### Source information

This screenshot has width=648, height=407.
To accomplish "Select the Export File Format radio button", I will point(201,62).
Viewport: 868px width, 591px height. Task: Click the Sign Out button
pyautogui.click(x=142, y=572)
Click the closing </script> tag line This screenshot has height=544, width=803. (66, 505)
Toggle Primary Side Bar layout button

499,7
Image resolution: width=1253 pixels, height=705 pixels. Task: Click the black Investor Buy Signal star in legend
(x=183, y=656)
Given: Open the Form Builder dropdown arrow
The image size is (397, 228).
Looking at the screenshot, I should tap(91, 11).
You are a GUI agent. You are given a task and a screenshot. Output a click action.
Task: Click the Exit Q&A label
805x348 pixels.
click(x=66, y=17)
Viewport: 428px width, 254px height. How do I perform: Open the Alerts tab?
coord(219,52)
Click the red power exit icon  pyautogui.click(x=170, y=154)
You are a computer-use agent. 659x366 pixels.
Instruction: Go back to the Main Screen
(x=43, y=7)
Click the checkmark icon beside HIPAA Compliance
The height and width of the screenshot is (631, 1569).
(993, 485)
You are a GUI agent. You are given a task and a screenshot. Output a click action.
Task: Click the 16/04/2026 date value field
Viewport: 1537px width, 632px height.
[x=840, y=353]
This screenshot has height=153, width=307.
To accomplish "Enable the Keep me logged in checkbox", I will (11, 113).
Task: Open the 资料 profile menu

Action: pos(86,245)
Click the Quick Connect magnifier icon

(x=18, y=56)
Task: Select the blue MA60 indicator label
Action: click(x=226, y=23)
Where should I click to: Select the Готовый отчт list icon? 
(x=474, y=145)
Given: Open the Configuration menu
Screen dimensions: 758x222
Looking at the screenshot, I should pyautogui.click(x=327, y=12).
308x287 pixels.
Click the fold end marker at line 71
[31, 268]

######

**Problem details:**
Please output all of the entries without changing a single character.

**Response area:**
This screenshot has width=648, height=407.
To accomplish "Select the Export File Format radio button", I will point(201,62).
Viewport: 868px width, 591px height. Task: Click the Sign Out button
pyautogui.click(x=142, y=572)
Click the closing </script> tag line This screenshot has height=544, width=803. (66, 505)
Toggle Primary Side Bar layout button

499,7
Image resolution: width=1253 pixels, height=705 pixels. Task: Click the black Investor Buy Signal star in legend
(x=183, y=656)
Given: Open the Form Builder dropdown arrow
The image size is (397, 228).
Looking at the screenshot, I should tap(91, 11).
You are a GUI agent. You are given a task and a screenshot. Output a click action.
Task: Click the Exit Q&A label
805x348 pixels.
click(x=66, y=17)
Viewport: 428px width, 254px height. How do I perform: Open the Alerts tab?
coord(219,52)
Click the red power exit icon  pyautogui.click(x=170, y=154)
You are a computer-use agent. 659x366 pixels.
Instruction: Go back to the Main Screen
(x=43, y=7)
Click the checkmark icon beside HIPAA Compliance
The height and width of the screenshot is (631, 1569).
(993, 485)
You are a GUI agent. You are given a task and a screenshot. Output a click action.
Task: Click the 16/04/2026 date value field
Viewport: 1537px width, 632px height.
[x=840, y=353]
This screenshot has height=153, width=307.
To accomplish "Enable the Keep me logged in checkbox", I will (11, 113).
Task: Open the 资料 profile menu

Action: pos(86,245)
Click the Quick Connect magnifier icon

(x=18, y=56)
Task: Select the blue MA60 indicator label
Action: click(x=226, y=23)
Where should I click to: Select the Готовый отчт list icon? 
(x=474, y=145)
Given: Open the Configuration menu
Screen dimensions: 758x222
Looking at the screenshot, I should pyautogui.click(x=327, y=12).
308x287 pixels.
Click the fold end marker at line 71
[31, 268]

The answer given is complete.